Just asking because I ran across this one,, after finding the other gone and trying to figure out why,,, it had 15 posts and mine may have been the last,,,
Don't think I said anything wrong,,, No clue what happened,,, and don't remember who started that thread or I would write to them to ask.
Originally posted by Snoopy1978
Originally posted by EarthCitizen23
Does Anyone have a clue as to why the Thread named:
What does "God created man in his image" mean to you? What about gay man?
Was Sent to the ATS TRASH BIN,, but this one and others have not been also.
Just asking because I ran across this one,, after finding the other gone and trying to figure out why,,, it had 15 posts and mine may have been the last,,,
Don't think I said anything wrong,,, No clue what happened,,, and don't remember who started that thread or I would write to them to ask.
Surely because gays are an "abomination", should be put to horrible death and will forever roast in God's custom eternal bbq pit. Y'know, just obeying our "loving father's" word.
Disgusting.
"So God created man in his own image, in the image of God created he him; male and female created he them" KJV
Originally posted by Redevilfan09
reply to post by NoRegretsEver
Doesn't the bible say that eve was made from the rib of Adam(the first apparent man)? Maybe creating a human was more important than humans reproducing back in the day.
Originally posted by NoRegretsEver
One, if the above is literal, then where did the likeness of women come from?
Enlil was also espoused to Nin-khursag and their son was Ninurta (Ningirsu), the Mighty Hunter. By another wife, Ninlil (Sud), Enlil had a second son, Nanna (Suen), known as the Bright One. Nanna and his wife, Ningal, were the parents of Inanna (who was called Ishtar by the Babylonians), and who married the Shepherd King Dumu-zi (the latter given in the Semitic Old Testament book of Ezekiel 8:14 as Tammuz).
Another son of Enlil and Ninlil was Nergal (Meslamtaea), King of the Underworld. [color=gold] He married Eresh-kigal, the Queen of the Netherworld, the daughter of Nanna and Ningal (i.e. Inanna’s sister), and the mother of Lilith (who became handmaiden to Inanna, her maternal aunt). Lilith is also notorious as the first wife of Adam, but it was Lilith who rejected him (and thus incurred the wrath of every reject-worthy male on the planet).

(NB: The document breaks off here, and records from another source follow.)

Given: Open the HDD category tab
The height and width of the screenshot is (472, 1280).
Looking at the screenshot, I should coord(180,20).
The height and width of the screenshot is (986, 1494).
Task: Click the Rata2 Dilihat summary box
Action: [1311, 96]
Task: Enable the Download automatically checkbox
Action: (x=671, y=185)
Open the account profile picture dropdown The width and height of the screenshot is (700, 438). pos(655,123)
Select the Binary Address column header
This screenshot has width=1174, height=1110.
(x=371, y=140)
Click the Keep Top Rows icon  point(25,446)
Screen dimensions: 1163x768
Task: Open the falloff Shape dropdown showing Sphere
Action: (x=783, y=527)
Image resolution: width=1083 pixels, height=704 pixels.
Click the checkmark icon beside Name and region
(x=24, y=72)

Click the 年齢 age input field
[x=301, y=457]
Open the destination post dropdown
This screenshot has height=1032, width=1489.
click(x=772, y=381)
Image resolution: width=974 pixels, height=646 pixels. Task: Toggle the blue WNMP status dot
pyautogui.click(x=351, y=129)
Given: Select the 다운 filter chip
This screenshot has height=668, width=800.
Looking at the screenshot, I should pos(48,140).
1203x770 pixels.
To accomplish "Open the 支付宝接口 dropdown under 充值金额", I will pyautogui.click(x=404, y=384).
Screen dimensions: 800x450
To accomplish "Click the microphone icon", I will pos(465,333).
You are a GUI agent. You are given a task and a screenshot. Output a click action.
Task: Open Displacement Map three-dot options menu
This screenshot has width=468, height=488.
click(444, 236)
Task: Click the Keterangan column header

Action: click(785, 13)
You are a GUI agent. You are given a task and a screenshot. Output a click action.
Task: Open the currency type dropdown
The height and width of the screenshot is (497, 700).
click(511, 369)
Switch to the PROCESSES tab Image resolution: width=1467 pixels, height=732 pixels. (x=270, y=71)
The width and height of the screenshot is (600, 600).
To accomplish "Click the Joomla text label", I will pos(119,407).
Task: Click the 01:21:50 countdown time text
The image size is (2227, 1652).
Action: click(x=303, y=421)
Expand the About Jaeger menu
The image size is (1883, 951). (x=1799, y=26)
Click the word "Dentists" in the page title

Originally posted by NoRegretsEver
Two, if women were so unimportant, then why the need for Jesus to be born to Mary? And because of this holy birth, how come the perception towards women did not change?
Originally posted by NoRegretsEver
If women were considered to only be "2nd" made, then why are women more efficiently made for the continuation of life, as men are simply needed to provided needed "help" with the beginning, but afterward are no longer medically, nutritionally, or need to gestate?
Originally posted by NoRegretsEver
Is it so hard to try to understand the need of women, or the understanding that the church has decided that there had to be a hidden agenda about women in general?
Sounds fair. However. As Laurence Gardner points out: “Enki was not happy about his brother’s promotion because, although Enlil was the elder of the two, his mother (Ki) was Anu’s junior sister, whereas Enki’s mother (Antu) was the senior sister. True kingship, claimed Enki, progressed as a matrilineal institution through the female line, and by this right of descent Enki maintained that he was the first born of the royal succession.”
Originally posted by NoRegretsEver
Third, if procreation was supposed to be a #1 goal, why would women who are far more complicated biologically be made second?